使用済み乾電池は、毎年5月と11月に指定された日に指定の回収場所へ持ち込むことになっている。
そんなに溜まらないので、数年おきに捨てていた。前回は、令和2年7月に退職した看護師と院長とで、往診のついでに回収先へ運んだのだ。つい最近ではないから、令和1年5月か11月に捨てたことになる。
令和3年10月に存在するはずがない。確かに「お願いします」と渡したのだ。3名共、記憶に新しいと覗える。
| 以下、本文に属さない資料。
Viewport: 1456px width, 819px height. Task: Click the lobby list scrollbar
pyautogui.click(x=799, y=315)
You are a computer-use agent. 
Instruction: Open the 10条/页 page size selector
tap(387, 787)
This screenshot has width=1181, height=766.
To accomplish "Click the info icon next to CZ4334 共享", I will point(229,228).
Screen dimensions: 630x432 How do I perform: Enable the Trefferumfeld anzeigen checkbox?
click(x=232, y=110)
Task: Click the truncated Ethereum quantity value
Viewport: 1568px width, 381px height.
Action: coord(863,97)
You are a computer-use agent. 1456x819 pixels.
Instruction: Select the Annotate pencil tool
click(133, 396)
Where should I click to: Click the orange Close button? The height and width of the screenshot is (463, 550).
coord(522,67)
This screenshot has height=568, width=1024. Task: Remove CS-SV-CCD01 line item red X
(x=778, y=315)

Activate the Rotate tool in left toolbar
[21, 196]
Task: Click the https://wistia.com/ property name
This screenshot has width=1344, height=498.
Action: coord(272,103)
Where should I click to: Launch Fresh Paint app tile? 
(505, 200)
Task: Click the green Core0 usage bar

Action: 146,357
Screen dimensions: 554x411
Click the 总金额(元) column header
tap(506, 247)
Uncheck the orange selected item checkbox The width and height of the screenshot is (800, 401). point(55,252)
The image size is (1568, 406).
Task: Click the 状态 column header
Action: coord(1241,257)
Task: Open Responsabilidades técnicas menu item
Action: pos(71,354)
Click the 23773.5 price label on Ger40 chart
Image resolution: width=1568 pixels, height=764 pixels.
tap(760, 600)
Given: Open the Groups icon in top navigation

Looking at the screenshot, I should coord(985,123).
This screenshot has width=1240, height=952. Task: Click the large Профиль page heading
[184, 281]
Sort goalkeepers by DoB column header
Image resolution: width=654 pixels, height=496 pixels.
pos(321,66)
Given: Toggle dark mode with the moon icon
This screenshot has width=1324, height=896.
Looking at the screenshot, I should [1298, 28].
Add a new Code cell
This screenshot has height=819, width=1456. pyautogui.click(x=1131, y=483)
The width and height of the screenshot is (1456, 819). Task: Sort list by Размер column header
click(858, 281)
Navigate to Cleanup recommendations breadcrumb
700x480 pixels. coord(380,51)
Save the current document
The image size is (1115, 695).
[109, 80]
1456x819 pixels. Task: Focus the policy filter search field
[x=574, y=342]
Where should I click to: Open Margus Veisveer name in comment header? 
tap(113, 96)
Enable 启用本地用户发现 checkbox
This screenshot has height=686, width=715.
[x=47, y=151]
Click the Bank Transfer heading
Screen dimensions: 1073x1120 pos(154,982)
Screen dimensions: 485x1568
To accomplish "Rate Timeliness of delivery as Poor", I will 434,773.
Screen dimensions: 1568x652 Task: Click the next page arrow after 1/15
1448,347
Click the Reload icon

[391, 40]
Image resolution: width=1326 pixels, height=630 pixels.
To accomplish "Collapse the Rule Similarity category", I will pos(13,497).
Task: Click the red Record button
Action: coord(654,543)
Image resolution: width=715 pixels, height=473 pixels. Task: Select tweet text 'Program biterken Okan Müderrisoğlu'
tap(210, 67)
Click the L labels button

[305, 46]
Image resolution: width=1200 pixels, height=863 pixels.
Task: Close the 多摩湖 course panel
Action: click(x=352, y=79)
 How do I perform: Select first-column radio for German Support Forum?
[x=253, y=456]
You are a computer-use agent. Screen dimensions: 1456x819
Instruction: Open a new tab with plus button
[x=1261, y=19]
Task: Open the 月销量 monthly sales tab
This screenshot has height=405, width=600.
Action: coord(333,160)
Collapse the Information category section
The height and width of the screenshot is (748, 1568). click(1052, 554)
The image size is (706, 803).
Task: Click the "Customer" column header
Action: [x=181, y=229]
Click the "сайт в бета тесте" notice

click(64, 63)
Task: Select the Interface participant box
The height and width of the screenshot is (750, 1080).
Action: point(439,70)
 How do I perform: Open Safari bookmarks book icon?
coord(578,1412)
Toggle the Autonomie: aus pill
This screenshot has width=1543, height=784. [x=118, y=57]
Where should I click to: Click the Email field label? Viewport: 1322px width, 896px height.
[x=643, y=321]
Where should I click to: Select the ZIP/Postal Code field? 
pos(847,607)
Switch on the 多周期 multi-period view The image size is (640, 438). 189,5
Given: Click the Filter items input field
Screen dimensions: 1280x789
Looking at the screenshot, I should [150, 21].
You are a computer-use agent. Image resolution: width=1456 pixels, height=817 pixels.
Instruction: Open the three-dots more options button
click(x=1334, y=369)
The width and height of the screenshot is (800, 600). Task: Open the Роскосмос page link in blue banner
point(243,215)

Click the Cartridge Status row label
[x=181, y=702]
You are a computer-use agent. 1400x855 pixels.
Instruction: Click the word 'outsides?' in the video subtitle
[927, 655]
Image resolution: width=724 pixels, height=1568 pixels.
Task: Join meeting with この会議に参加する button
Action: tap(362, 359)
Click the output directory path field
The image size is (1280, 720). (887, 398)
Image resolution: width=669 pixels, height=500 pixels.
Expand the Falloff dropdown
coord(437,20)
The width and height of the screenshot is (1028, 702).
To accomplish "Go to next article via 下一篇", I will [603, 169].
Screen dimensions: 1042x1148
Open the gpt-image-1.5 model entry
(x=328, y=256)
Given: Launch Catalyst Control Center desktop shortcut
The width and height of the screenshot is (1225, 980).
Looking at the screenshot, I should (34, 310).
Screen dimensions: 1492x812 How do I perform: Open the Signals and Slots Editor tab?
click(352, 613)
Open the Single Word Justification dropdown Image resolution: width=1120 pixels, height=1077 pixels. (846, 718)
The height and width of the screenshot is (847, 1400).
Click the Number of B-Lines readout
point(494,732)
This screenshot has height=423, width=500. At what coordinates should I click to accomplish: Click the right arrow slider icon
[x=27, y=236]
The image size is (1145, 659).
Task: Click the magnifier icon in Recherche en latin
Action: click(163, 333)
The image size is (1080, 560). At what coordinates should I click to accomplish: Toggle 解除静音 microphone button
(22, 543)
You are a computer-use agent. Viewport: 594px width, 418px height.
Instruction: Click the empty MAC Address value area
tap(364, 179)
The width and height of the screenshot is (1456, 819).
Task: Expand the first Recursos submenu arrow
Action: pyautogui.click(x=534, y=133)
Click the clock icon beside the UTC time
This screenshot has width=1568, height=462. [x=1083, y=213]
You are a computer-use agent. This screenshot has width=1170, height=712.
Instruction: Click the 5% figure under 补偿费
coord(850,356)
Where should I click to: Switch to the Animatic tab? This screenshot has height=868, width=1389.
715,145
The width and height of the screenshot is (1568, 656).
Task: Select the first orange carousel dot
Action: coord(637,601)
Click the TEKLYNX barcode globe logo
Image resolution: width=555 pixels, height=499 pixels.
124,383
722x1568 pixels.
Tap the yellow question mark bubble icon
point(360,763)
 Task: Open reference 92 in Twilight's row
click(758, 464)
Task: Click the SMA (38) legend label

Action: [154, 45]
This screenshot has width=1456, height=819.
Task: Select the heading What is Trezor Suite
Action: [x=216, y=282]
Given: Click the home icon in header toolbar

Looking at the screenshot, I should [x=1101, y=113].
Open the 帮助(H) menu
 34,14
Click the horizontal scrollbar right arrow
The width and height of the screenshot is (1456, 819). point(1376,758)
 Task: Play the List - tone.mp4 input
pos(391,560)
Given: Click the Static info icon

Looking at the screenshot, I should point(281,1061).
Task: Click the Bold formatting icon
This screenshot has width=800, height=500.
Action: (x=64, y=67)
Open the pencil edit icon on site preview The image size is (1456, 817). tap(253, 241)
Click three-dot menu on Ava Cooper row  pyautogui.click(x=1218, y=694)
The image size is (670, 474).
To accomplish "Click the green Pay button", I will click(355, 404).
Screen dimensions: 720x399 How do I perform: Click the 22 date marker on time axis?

なので、「何故、コレがここにあるのだ?」と皆が疑問に感じているのだ。
「ねえ……コレ、午前中にあった……?」
看護師がぼそっと呟く。全員が一瞬静かになった。
「僕は今、気付いたんだよ」
「私は気付きませんでした」
「……」
いたずらに時間だけが過ぎて行く。これはひとまず置いておかなくては。時間は待ってはくれないし、患家では病人が待っている。
「これ、いつが回収だっけ?」
「来月です」
「……じゃ、その頃忘れないようにね」
「……はい」
(ご自宅のヤツじゃないの??)
全員が納得がいかない面持ちで次の言葉を飲み込んだ。
「これは確かに捨てたはず」
女は更に動揺を抑えられなくなった。
令和3年11月になろうとしていた。